ASSIGNED TASK:
In the entries, find all lines that hold the word "computer" and copy them.

SUPPLIED INFORMATION:
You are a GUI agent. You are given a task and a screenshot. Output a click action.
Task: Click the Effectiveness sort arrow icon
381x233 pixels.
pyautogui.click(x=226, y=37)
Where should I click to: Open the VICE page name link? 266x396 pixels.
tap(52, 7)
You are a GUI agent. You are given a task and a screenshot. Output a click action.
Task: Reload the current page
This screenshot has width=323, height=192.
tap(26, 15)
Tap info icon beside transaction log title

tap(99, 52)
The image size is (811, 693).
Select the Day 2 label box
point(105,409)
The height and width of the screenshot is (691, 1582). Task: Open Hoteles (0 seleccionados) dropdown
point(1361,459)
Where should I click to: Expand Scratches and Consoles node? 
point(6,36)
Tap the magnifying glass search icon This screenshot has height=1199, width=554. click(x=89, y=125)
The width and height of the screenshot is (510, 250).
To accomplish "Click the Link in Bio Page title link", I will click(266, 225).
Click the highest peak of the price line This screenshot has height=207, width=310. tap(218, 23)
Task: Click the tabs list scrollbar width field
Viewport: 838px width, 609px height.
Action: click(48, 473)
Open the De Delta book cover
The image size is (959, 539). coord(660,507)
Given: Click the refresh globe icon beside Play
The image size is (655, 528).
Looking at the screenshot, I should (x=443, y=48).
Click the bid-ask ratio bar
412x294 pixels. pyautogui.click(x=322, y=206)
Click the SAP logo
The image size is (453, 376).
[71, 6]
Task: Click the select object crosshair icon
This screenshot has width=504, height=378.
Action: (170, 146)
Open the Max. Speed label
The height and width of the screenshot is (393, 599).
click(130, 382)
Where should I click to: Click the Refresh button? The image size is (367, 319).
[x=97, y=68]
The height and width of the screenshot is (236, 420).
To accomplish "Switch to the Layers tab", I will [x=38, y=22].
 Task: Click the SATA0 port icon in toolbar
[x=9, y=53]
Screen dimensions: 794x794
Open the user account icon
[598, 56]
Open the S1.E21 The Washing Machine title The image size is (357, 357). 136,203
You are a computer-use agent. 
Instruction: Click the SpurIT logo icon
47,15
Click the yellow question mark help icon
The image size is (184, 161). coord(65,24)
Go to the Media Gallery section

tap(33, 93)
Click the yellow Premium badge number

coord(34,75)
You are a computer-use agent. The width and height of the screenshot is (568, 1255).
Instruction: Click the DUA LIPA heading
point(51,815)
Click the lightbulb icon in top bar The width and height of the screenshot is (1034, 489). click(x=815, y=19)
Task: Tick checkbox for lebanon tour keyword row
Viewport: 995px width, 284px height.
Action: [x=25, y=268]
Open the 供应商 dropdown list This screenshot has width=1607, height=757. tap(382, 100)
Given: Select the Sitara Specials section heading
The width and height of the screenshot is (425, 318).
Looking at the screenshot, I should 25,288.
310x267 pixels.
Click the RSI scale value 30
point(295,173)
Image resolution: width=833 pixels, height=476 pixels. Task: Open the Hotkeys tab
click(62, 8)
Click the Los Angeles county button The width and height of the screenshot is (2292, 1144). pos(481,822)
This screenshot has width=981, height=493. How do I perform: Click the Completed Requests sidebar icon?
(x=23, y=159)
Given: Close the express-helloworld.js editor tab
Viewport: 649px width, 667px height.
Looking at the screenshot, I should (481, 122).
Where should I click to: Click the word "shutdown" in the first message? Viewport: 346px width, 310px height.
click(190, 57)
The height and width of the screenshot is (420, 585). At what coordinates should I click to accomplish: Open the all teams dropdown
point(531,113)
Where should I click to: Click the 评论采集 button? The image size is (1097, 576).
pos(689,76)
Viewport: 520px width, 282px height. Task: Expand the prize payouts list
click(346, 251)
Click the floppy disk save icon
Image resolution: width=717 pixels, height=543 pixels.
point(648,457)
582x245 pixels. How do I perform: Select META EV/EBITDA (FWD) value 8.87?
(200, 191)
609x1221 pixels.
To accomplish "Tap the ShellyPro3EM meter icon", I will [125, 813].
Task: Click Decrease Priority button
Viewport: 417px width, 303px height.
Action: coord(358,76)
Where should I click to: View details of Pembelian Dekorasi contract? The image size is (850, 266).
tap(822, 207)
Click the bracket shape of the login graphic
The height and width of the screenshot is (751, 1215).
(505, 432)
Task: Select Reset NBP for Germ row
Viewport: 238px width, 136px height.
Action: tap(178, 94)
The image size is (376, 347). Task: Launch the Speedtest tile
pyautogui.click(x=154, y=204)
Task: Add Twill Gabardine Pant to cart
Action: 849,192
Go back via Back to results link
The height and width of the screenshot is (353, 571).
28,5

YOUR RESPONSE:
You are a computer-use agent. 
You are a computer-use agent. The width and height of the screenshot is (568, 1255).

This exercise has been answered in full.